“Ad Astra” é um filme muito poderoso, um filme que trabalha com o sentimentalismo e com a verdade humana. Um facto muito importante é o passado nos “atormentar”: estará sempre presente mesmo que o ignoremos, mesmo que o ponhamos para trás das costas, ou seja, o passado é, muitas vezes, o nosso presente e determinará sempre o nosso futuro. Brad Pitt tem um papel muito consistente, consegue manter-se enquanto personagem (Roy McBride) muito neutro às vicissitudes do mundo, e é isso que lhe permite envergar por uma carreira de astronauta, tal como o seu pai (Clifford McBride – interpretado por Tommy Lee Jones), um dos maiores astronautas de todo o sempre. O filme tem uma vertente muito sentimental; claro que o facto de ser de ficção científica tem necessariamente de obedecer aos critérios já habituais de essência áudio-visual, mas é um filme que consegue ir muito mais para além disso. É um filme no seu todo; é muito interessante verificar que a gradação dramática do filme se faz sempre com muito pragmatismo, com muita clareza, muita objectividade, sem nunca abandonar a criatividade e a imprevisibilidade que estão adjacentes às grandes obras.

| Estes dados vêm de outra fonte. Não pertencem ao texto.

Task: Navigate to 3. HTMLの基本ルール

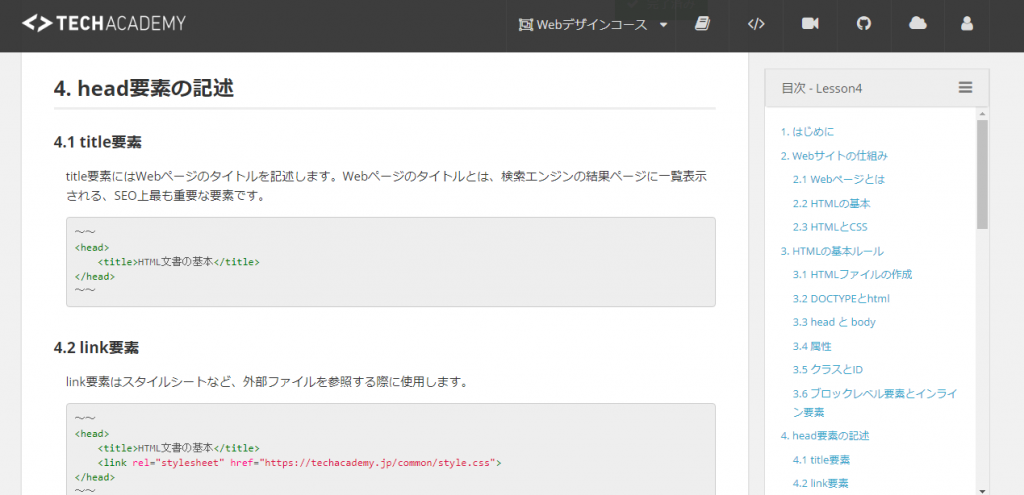Action: tap(831, 251)
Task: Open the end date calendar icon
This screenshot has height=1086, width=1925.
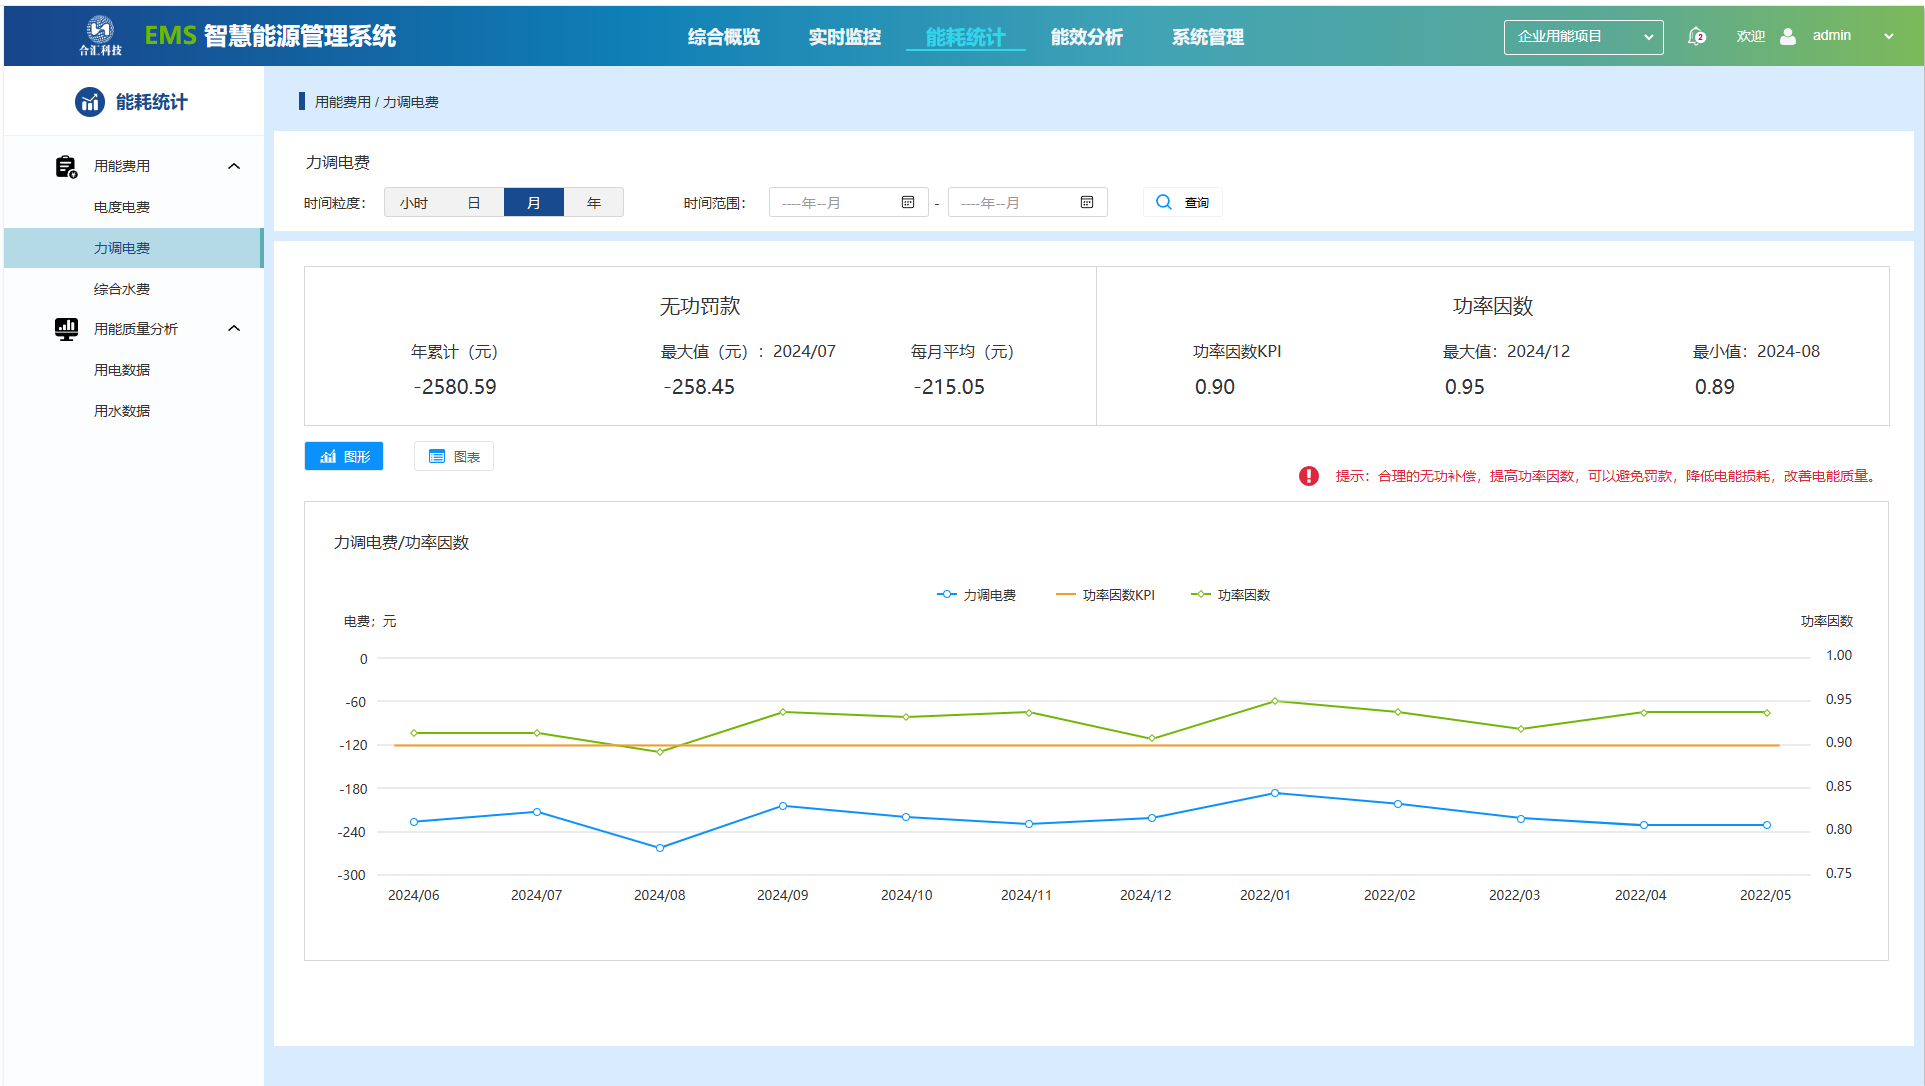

E agora, que mais há a destacar? O filme tem muita linguagem que não se faz por palavras, é muitas vezes indizível; é uma transmissão de mensagem muito, muito assertiva, sobretudo no que toca a nós termos sempre ciente que é fundamental não nos esquecermos de quem amamos, termos consciência de quem traz algum propósito à nossa vida. Por outro lado, o filme também é muito relevante na maneira como demonstra como podemos enlouquecer quando temos um único objectivo traçado, e o seguimos sem grande critério, desmedidamente, sem olhar para trás, nem para os lados, sempre cegos, digamos assim, na ganância – e ingratidão – de nós mesmos.

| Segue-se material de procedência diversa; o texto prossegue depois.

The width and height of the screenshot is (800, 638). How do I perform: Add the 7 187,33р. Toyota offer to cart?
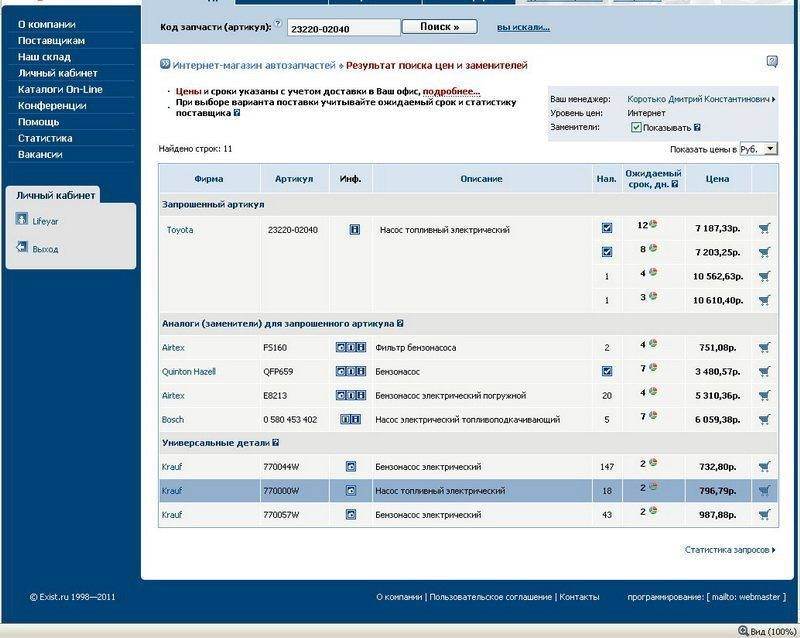(x=764, y=228)
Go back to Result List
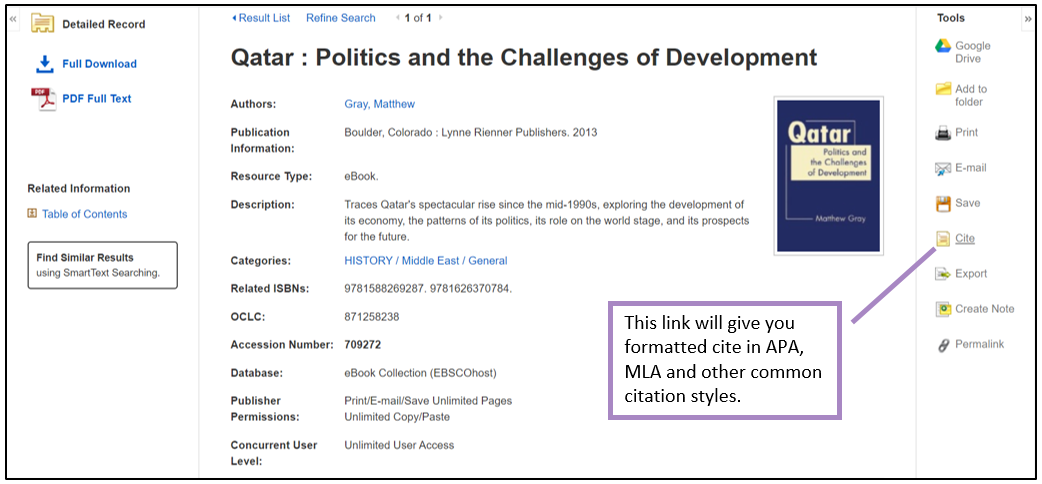Screen dimensions: 1042x484 click(x=261, y=18)
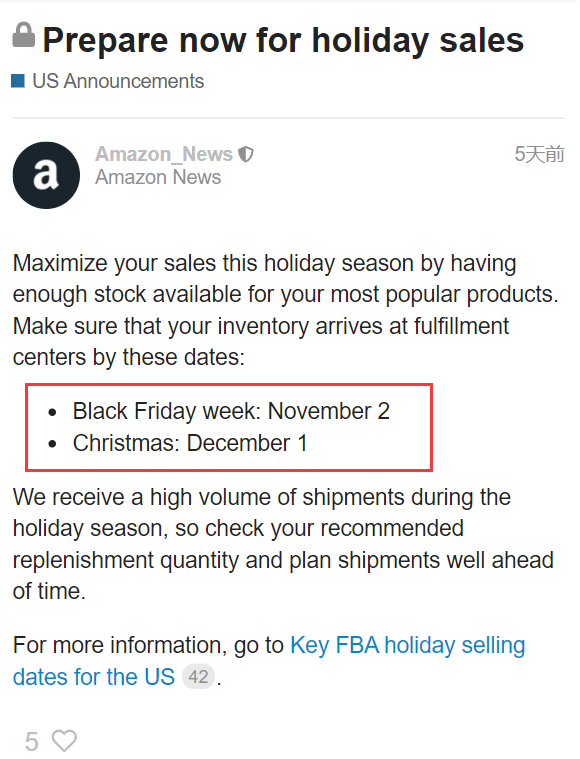Click the paragraph about high shipment volume
This screenshot has width=580, height=759.
283,544
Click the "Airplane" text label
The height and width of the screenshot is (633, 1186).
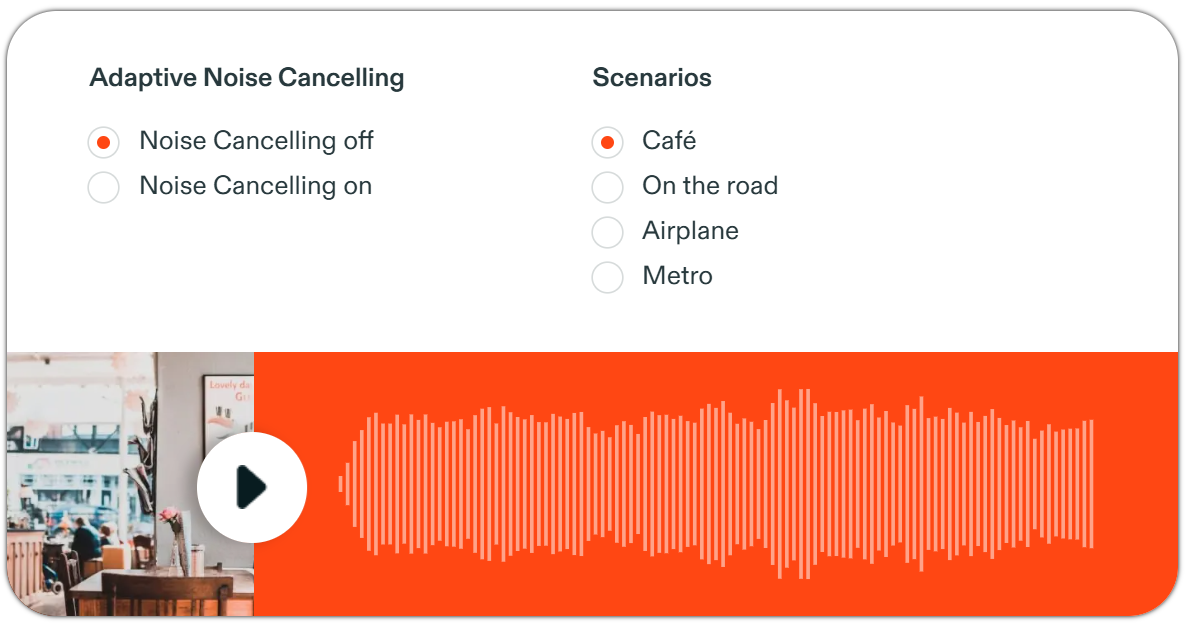click(x=690, y=231)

Tem um final muito, muito interessante, pois consegue fechar a cortina, novamente, com uma essência muito emotiva. Brad Pitt, a sua personagem, vai-se revelando sempre, como que aprendendo com os seus erros, olhando para aquilo que viu a sua vida profissional destruir a sua vida pessoal, sobretudo por exemplo do seu pai, que considera um herói, mas é precisamente nessa sua busca por conseguir perceber o que aconteceu ao seu pai, que desapareceu numa missão muito, muito importante – das mais importantes da história da humanidade, no contexto – desaparecendo há mais de uma década. Portanto, é nessa descoberta que vai percebendo que, de facto, a realidade não é bem como ele esperava: a intrínseca e a extrínseca.

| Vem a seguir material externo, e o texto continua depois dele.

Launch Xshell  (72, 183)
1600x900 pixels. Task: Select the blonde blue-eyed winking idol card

É de lamentar o facto de “Ad Astra” estar fora das nomeações para os Globos de Ouro e para os BAFTA. “Ad Astra” tem uma cinematografia absolutamente incrível, invejável e fascinante; claro que filmes desta essência mais “no espaço”, como por exemplo “Interstellar” (Christopher Nolan, 2014) e “Gravidade” (Alfonso Cuarón, 2013), são-lhes quase inevitavelmente exigidos que a imagem valha mais que mil palavras, digamos. Muito importante também é perceber a forma como, ao longo do filme, Roy se vai revelando ao espectador, na forma subtil como percebemos o seu sofrimento, a sua solidão, o facto de a sua vida profissional ter arruinado e auto-mutilado o seu casamento e destruindo completamente essa união, tal como aconteceu com o seu pai. Ele mesmo diz: “Não tive filhos porque não os queria arrastar para uma vida de ausência”, pois foi isso que a personagem de Brad Pitt sofreu. Assim, uma pergunta com a qual “Ad Astra” nos deixa, que é muito, muito pertinente, é: até que ponto é que é importante atingirmos os nossos sonhos, se essa conquista, e a própria celebração é feita em plena solidão? Até que ponto é que não é mais importante termos pessoas ao nosso lado, e dosearmos mais as nossas expectativas e as nossas ambições, com um “público” (sentimental) e com um apoio que não seja individual, que seja exterior – não só interior –, do que ambicionarmos eternamente conquistas cegas, só para satisfazermos o nosso ego?
Tem um argumento muito bom – palmas para o realizador James Gray –pois, como todos os bons guiões, a mensagem, a obra, aquilo que o filme quis transmitir, ficou mais do que clara, mas não totalmente decifrável, porque todas as grandes criações deixam-nos a pensar, a reflectir – e a digerir o filme. É, portanto, essencialmente, um filme para levar connosco, como à estrela de nós mesmos. Mas é sobretudo no tom, muitas vezes na respiração da alma, que percebemos, em “Ad Astra” (do latim “rumo às estrelas”), que essa estrela não é algo que está acima de nós, mas que está dentro de nós.
Gostei muito de Ad Astra mas eu gostaria de uma edição sem as cenas de batalha no espaço. Acho que foi apenas uma distração do argumento para agradar um público maior.